ERPs were recorded with a cap embedded with Ag+/Ag+Cl− electrodes (EasyCap, Herrching-Brieibrunn, Germany) positioned on 8 scalp locations, including left, right, and middle frontal (F3, F4, FZ); left, right, and middle central (C3, C4, CZ) and both middle parietal (PZ) and occipital (OZ) sites, according to the 10–10 system. An electrode on the nose served as reference and a ground electrode was positioned above the FZ site. Electrodes were placed above and below the right eye to record vertical electrooculographic (VEOG) activity and at the external canthus of both eyes to measure horizontal electrooculographic (HEOG) activity. Electrical recordings were carried out using a Brain Vision V-8 Amp® (Brain Products GmbH, Munich, Germany) amplifier and Brain Vision Recorder® (Brain Products GmbH, Munich, Germany) software. Electrical activity was sampled at 500 Hz, with amplifier bandpass filters set at 0.1-100.0 Hz. Electrode impedances were kept below 5 kΩ. Off-line analysis was performed with Brain Vision Analyzer® software (Brain Products, GmbH, Munich, DE). For each stimulus, electrical epochs of 500 ms duration (beginning 100 ms prior to stimulus onset) were digitally filtered (0.1-20 Hz) (Sabri & Campbell 2002), ocular (Gratton et al. 1983) and baseline corrected (relative to the pre-stimulus segment), and only epochs with EEG voltages below 75 μV were used for final ERP averages, which were constructed separately for the standard and each deviant stimulus type at each electrode site. Waveforms for the low and high frequency deviants, those for the low and high intensity deviants, and those for the right and left location, were averaged together. MMNs were analyzed with difference waveforms, which were derived by digital point-by-point subtraction of the standard stimulus values from those elicited by each of the deviant stimuli. Based on visual inspection of the grand average waveforms (i.e., averaged across all participants), MMN amplitude was measured as the most negative peak between 120–250 ms. MMN amplitude and latency (time to reach peak MMN) were measured at the midline frontal site (FZ), within the region exhibiting maximal MMN amplitude. Amplitude of the N1 component (peak negativity between 90–120 ms) elicited by the standard stimulus was also measured (from FZ) to determine whether or not MMN modulation by CDP-choline was associated with alterations in sensory registration.

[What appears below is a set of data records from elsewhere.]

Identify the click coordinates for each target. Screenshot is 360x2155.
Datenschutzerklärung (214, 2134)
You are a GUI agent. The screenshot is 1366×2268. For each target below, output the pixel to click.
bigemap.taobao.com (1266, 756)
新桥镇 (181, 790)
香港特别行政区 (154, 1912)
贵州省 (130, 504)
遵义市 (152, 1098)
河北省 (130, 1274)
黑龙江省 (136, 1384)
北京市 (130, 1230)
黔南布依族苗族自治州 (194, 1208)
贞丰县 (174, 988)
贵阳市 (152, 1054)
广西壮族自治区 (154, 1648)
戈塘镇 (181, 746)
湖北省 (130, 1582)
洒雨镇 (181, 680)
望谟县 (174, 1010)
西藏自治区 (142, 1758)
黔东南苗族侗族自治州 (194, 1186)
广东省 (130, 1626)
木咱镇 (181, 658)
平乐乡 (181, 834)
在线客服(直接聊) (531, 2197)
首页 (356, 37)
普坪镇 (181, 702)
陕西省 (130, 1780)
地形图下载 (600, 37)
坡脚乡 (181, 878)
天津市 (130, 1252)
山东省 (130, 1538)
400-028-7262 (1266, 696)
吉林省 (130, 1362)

Adverse events were evaluated by having participants complete a 5-point Likert scale (0 = none, 4 = severe) on common symptoms (e.g., jitteriness, headache, nausea, vomiting) associated with nicotinic stimulation (adapted from Harkrider and Hedrick 2005).
Heart rate (HR) (beats per minute [bpm]), systolic (SBP) and diastolic (DBP) blood pressure (milliliters per milligram of mercury [ml/mgHg]) were measured before and after gum chewing, with the participants in a sitting position. These measures were only used for safety purposes.
Statistical analysis was carried out with the Statistical Package for Social Sciences (SPSS Inc., Chicago, IL). In order to reduce Type I statistical errors, analyses was limited to MMNs derived from frontal electrodes, where amplitude is maximal. In the primary group-wise analyses with the entire sample (N = 24), the five deviant MMNs were analyzed in separate repeated measures analysis of variance (ANOVA) with treatment (3 levels: placebo, 500 mg, 1000 mg) and site (F3, FZ, F4) as within-subject factors. In the secondary, exploratory analyses, separate mixed ANOVAs were carried out with the 5 deviant MMNs, with treatment and site as within-subject factors and group (3 levels: low, medium and high amplitude MMN participants) as a between-subject factor. Using placebo session data, groups were derived with respect to each of the 5 MMN deviant types by ranking midline frontal (FZ) baseline (placebo) amplitudes of participants from the smallest to largest and designating the two groups of 8 individuals with the extreme low and high amplitudes as the “low” and “high” groups, respectively. The remaining 8 participants were designated as the “medium” group. This same stratification procedure has been used in our previous work on nicotine and sensory gating (Knott et al. 2013). The ANOVAs also included an examination of order effects, but these were not evident with any of the study findings. Greenhouse-Geisser correction was applied to within-subject factors with more than 2 levels and, regardless of whether significance (p >0.05) was observed with main or interaction effects, follow-up comparisons (Bonferroni-corrected) were conducted to test a priori hypotheses. Of primary interest in the exploratory analyses were the effects of treatment and group interaction effects, testing significance of CDP-choline (vs. placebo) effects within each group. If site was not involved in the interactions, comparisons were carried out with MMN values at the frontal midline (FZ) site. Additional post-hoc analyses were also carried out to further clarify the source of interaction effects. Adverse events and vital signs were analyzed with similar mixed ANOVAs but without the site factor.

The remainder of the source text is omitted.